If a level 25 ends up in your competitive match, try to give them some advice instead of just spewing vitriol and abuse.

I never repeated, that reporting a kid for throwing when it is actually trying is wrong. If you can prove me otherwise please do, but I don't think you can because i actually got annoyed that i forgot to mention it before already and I wouldnt do that if I had mentioned it before, would I? I only said toxicity as a whole is a problem, but that is not all that specific to this situation but the problem of like 50% of the posts on this sub.

What the father thinks his daughter can see at an age of 11 years is his choice and of course in this case it was too much, but this is still a post about solving toxicity, not about parents letting their kids play competitive. The post title is even addressing "Level 25", and trust me, a level 25 40 year old player that can handle toxicity might still be bad at the game if it is his first shooter for example.

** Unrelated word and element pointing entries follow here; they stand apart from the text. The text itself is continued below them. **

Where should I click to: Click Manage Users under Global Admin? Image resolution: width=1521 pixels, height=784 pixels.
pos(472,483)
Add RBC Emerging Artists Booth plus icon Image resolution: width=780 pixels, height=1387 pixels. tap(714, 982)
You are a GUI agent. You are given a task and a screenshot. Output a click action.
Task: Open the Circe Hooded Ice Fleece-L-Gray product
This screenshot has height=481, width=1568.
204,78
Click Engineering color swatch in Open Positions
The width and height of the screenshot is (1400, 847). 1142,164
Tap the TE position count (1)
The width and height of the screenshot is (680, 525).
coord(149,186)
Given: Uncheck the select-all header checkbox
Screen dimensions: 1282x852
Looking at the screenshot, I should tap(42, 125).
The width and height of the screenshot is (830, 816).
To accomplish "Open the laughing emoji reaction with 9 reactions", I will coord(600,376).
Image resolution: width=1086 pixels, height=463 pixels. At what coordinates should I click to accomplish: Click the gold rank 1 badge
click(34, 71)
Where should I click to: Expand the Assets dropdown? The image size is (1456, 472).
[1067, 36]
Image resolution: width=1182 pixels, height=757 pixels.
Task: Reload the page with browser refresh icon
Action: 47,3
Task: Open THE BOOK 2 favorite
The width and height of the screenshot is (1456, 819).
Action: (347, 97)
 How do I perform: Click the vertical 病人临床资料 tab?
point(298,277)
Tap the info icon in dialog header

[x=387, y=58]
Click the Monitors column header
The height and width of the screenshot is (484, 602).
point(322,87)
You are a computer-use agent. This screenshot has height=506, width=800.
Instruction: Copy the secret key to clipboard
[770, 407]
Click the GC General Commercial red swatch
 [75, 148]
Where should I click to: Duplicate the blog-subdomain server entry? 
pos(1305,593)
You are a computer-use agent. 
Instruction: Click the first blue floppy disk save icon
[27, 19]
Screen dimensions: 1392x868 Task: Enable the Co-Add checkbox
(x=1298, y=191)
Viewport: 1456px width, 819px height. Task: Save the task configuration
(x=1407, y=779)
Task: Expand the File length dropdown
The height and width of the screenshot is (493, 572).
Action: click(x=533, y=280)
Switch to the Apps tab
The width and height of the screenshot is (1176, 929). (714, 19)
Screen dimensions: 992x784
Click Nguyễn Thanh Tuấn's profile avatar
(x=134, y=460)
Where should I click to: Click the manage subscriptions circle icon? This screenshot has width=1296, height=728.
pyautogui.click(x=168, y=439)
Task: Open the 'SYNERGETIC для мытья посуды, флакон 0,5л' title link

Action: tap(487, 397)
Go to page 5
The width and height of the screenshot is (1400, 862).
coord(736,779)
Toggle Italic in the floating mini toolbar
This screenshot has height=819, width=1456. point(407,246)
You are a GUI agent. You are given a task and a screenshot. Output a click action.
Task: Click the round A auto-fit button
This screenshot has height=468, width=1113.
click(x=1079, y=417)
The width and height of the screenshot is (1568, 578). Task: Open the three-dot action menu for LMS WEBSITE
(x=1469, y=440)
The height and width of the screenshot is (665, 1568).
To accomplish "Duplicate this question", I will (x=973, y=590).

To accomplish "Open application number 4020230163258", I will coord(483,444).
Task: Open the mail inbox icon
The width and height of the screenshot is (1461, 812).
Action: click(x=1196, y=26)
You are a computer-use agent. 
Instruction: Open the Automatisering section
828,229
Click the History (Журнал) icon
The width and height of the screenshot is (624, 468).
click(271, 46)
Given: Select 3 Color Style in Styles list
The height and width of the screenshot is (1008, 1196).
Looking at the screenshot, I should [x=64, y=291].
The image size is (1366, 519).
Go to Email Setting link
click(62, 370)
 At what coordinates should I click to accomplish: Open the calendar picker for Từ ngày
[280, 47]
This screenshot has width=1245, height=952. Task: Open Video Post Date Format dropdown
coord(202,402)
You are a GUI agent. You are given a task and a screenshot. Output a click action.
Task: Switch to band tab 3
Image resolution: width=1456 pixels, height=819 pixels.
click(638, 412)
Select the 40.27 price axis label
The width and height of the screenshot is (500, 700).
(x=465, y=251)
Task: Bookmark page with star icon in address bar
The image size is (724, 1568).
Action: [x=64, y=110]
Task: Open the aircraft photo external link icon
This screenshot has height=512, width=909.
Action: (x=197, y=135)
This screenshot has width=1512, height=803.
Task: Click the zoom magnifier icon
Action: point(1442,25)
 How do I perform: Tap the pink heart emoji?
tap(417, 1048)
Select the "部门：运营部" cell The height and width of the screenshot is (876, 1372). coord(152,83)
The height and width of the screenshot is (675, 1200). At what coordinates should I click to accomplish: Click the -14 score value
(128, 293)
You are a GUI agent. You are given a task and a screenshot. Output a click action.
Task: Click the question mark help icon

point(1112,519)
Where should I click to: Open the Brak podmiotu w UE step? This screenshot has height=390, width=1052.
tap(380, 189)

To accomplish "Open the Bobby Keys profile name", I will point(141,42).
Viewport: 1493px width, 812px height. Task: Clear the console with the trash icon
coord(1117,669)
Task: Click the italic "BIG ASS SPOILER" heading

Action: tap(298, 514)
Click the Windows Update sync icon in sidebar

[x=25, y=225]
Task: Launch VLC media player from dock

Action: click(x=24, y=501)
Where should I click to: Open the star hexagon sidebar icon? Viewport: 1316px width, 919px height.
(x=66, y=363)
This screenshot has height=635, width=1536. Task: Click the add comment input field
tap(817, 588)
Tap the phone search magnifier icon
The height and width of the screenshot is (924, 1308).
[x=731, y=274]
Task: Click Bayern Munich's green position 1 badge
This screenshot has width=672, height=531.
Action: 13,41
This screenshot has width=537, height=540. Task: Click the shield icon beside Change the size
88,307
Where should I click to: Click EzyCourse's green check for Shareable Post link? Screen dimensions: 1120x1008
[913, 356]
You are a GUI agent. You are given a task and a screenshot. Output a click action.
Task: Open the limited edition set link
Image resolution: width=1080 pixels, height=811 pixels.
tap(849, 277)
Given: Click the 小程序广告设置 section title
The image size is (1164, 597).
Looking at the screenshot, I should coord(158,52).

The same problem of toxicity still applies and also the 40 year old would do better if people gave him advice rather than flaming him, even if he can handle it. So should he not play competitive because he finds it too toxic to learn the game?

And while it appears that you definitely dont like the flamers now, previously you completely left them out and in your original comment it sounded as if you were blaming the father and only the father. You may not have said they didn't do anything wrong, but you also didnt indicate in any way that you that it was more than just the father's fault.